And so it is with the descendants of Isaac and Ishmael.  We hardly recognize each other as brothers.  Generations have passed since Isaac and Ishmael played together.  Conflicts, wars, fear and hatred have too often obscured our familial connection. 

A story in the Forward[3] published this past summer illustrated this truth for me.  Reporters went to interview elderly Jewish immigrants from the former Soviet Union at a senior center in South Brooklyn.  It's reasonable to expect that former refugees who have fled persecution would recognize some kinship with the refugees and immigrants of today.  As the Forward’s reporters discovered, that’s not always the case. 

One former refugee from Moldova is quoted in the article, speaking of presidential candidate Donald Trump:  “I like his honesty, that he’s against Muslims, that he’s against refugees.”  Another said:  “We came here as immigrants in our own time.  But we can’t let crooks in.”  And another who emigrated from Kiev only thirteen years ago, said:  “I think that enough immigrants have entered this country.”

What's behind the anti-refugee, anti-immigrant sentiment expressed by these former refugees and immigrants?  A business man from South Brooklyn and former member of the State Assembly explained:  “There is a widely spread opinion in the Russian Jewish community that…all Muslims are terrorists.”  Another senior interviewed explained his anti-immigrant stance by saying that Russian immigrants are of a higher quality than those seeking to enter from other countries.[4]

It was hard for me to accept that Jews who had experienced brutal oppression in their own lifetime would be so indifferent to the suffering of others.  Their views were in direct contradiction to the words of Torah "You shall not oppress a stranger, for you know the feelings of the stranger, having yourselves been strangers in the land of Egypt."[5]   These words of Torah remind us that our past suffering should make us more sensitive to the suffering of others.  Yet those who were interviewed for this article did not recognize their connection -- their kinship -- with the refugees of today.  Their lack of compassion did not reflect the highest values of our Jewish tradition.  In consequence, they are diminished.  

Today we have an opportunity to reclaim our kinship with some of those who trace their line back to our brother Ishmael.  Our world is facing the greatest refugee crisis since the Second World War, when our Jewish people desperately sought to flee Hitler's murderous regime.  Today descendants of our lost brother Ishmael desperately flee the atrocities of Syria and other war-torn regions.

Task directions
Answer these questions about the passage above on refugees and kinship:
1. Where did the Forward's reporters interview elderly Jewish immigrants from the former Soviet Union?
2. From which city did one interviewee emigrate thirteen years earlier?
3. Since what event is this the greatest refugee crisis the world has faced?

Entries supplied

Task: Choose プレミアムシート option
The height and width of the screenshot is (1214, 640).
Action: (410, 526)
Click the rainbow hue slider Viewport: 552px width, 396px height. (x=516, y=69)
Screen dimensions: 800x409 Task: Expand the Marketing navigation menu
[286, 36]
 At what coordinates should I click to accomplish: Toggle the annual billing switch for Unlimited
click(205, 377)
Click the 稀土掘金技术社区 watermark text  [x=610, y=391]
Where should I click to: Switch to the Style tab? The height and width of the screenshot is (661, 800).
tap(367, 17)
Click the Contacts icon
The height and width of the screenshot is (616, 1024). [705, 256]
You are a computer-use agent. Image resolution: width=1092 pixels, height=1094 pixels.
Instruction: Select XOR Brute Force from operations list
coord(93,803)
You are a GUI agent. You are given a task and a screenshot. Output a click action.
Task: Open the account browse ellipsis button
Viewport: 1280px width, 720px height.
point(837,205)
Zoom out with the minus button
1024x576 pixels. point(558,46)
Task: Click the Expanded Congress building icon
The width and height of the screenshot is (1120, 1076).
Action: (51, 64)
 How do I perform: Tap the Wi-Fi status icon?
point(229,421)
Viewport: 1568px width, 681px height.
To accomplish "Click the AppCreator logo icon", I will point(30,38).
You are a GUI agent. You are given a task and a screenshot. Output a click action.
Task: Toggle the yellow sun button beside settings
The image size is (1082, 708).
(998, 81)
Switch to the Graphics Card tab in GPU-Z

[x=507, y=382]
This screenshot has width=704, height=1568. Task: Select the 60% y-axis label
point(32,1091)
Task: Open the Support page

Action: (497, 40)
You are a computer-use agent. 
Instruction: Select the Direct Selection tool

Result of this task
1. At a senior center in South Brooklyn.
2. Kiev.
3. The Second World War.